Al llevar estas ideas al campo de la educación, estas permiten entender
que la realidad cotidiana desde la dimensión cuántica, no responde a
cosas reales, sino más bien a miradas de posibilidades de incontables
realidades. Lo real puede ser controlado y gobernado, lo posible debe ser
deseado, inspirado, recreado e interpretado.
El propio Amit (2006)
agrega al respecto, que las conductas humanas se constituyen desde los deseos,
las aspiraciones, las envidias, los enojos, el amor, es decir, desde las emociones
y no desde la razón, el potencial existencial está dentro de nosotros mismos
como lo están los flujos cíclicos de materia y energía generadores de la
miríada de posibilidades que como co-creadores debemos traer a la existencia.
Ya sintetizando
un poco, surge una necesaria ruptura epistémica, una transformación esencial un
nuevo modo de pensar, percibir y valorar la realidad, rubricada por un mundo
globalizado que interconecta pensamientos y fenómenos, sucesos y procesos,
donde los ámbitos físicos, biológicos, psicológicos, lingüísticos,
antropológicos, sociales, económicos, ambientales, son recíprocamente
interdependientes, para alcanzar un espacio adecuado a un entorno cada vez más
exigente.
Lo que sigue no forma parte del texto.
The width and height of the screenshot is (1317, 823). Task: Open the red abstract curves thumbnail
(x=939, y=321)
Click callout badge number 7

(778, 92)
Es innegable que los grandes
cambios que se han generado en el mundo, son derivados por las complejas
dinámicas que irrumpen de los actores de la sociedad. Los seres humanos en su
afán por superarse inagotablemente, crean las condiciones, las posibilidades
materiales (técnica y científicamente) para que esos cambios sean firmes en el
tiempo y en el espacio.
Amit, G.
(2006). The Quantum Activist Workbook. Ediciones Obelisco. México
Lanz, R (1998). Temas posmodernos. Crítica de la razón formal, Colección
Doxa y Episteme Nº 5. Caracas. Fondo Editorial Tropykos. p. 13. Cfr. También de
LANZ las siguientes obras: (1993). El discurso posmoderno. Crítica de la razón
escéptica, Caracas Universidad Central de Venezuela. (1998). Ibid., La deriva
posmoderna del sujeto, Caracas, Universidad Central de Venezuela.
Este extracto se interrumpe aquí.